WORKING DATA START

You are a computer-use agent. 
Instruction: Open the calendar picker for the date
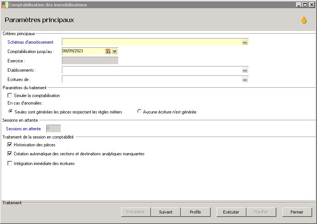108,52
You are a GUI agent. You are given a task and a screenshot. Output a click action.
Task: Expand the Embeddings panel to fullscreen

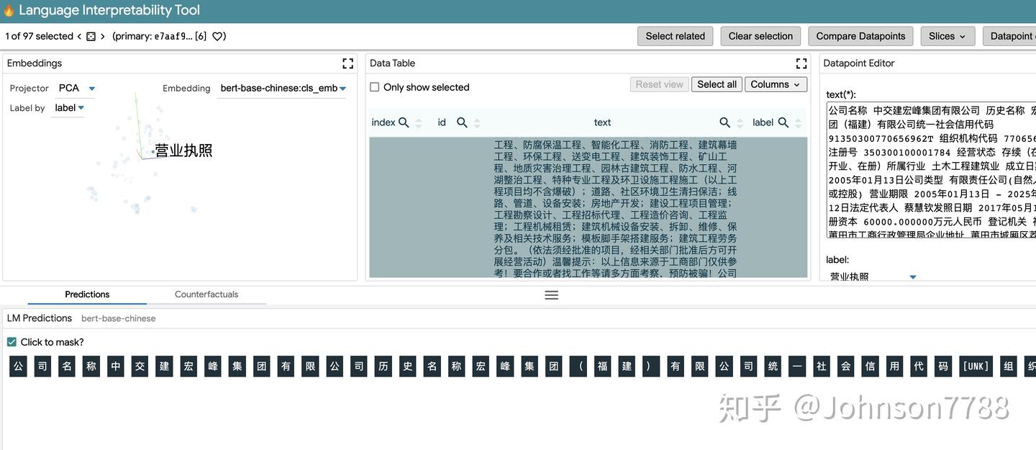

WORKING DATA END

**PROBLEM TO SOLVE**
What is needed is an exact repeat of the records, with every picture left out.

**WRITTEN RESPONSE**
You are a computer-use agent. 
Instruction: Open the calendar picker for the date
108,52
You are a GUI agent. You are given a task and a screenshot. Output a click action.
Task: Expand the Embeddings panel to fullscreen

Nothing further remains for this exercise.